Hydrothermal synthesis and annealing process were used to create a honeycomb-structured composite electrode material on nickel foam substrate that contained praseodymium oxide (Pr₂O₃), cobalt oxide (Co₃O₄), and reduced graphene oxide (rGO) (named as Pr₂O₃/Co₃O₄/rGO/NF). The Pr₂O₃/Co₃O₄/rGO/NF (PCGN) composite electrode material was created without the need for a binder and can be employed right away to create a supercapacitor. This honeycomb composite is further grown by the mesh structure of Pr₂O₃ and Co₃O₄, which has good electrical conductivity. This nanomorphology not only improves the specific surface area of the material but also facilitates the improvement of electron transfer efficiency.

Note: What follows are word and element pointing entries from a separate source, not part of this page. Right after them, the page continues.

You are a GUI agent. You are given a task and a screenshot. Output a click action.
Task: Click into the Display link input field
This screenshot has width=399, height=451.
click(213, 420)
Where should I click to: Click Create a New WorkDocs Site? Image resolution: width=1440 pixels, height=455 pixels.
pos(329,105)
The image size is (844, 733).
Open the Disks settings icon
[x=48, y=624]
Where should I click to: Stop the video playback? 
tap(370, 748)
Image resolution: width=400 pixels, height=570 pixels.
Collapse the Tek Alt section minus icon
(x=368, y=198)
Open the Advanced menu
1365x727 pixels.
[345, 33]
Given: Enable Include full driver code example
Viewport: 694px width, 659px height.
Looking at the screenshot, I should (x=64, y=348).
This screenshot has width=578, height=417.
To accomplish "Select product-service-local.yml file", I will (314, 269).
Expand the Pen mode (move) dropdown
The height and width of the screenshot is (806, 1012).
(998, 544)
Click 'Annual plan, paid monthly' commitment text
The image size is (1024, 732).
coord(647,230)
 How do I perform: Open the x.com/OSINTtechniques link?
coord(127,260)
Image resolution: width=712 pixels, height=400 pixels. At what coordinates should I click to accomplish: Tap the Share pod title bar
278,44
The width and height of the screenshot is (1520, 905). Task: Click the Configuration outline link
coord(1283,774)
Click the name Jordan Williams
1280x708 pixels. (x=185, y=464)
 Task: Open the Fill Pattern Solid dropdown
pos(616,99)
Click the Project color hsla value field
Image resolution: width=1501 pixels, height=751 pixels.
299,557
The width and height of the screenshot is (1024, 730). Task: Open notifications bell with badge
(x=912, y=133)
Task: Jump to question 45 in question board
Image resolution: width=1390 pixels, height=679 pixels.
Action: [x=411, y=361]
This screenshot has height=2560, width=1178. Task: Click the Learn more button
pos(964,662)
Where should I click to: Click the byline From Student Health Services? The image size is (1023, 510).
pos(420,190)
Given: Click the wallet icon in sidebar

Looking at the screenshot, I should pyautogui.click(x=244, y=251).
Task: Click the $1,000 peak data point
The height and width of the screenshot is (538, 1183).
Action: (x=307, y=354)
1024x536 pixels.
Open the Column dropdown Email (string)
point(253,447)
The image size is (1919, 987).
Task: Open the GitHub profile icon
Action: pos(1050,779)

The synthesized electrode material has excellent electrochemical properties due to its special morphology and excellent conductivity, and its performance is better than that of praseodymium oxide and cobalt oxide alone, with a specific capacitance of 3316 F g⁻¹ in the three-electrode system at a current density of 1 A g⁻¹. After forming a symmetrical supercapacitor device, the energy density is 74.8 W h kg⁻¹ and the power density is 300 W kg⁻¹ at 0.5 A g⁻¹. The capacitance retention is 82% even after 35 000 cycles at 2 A g⁻¹.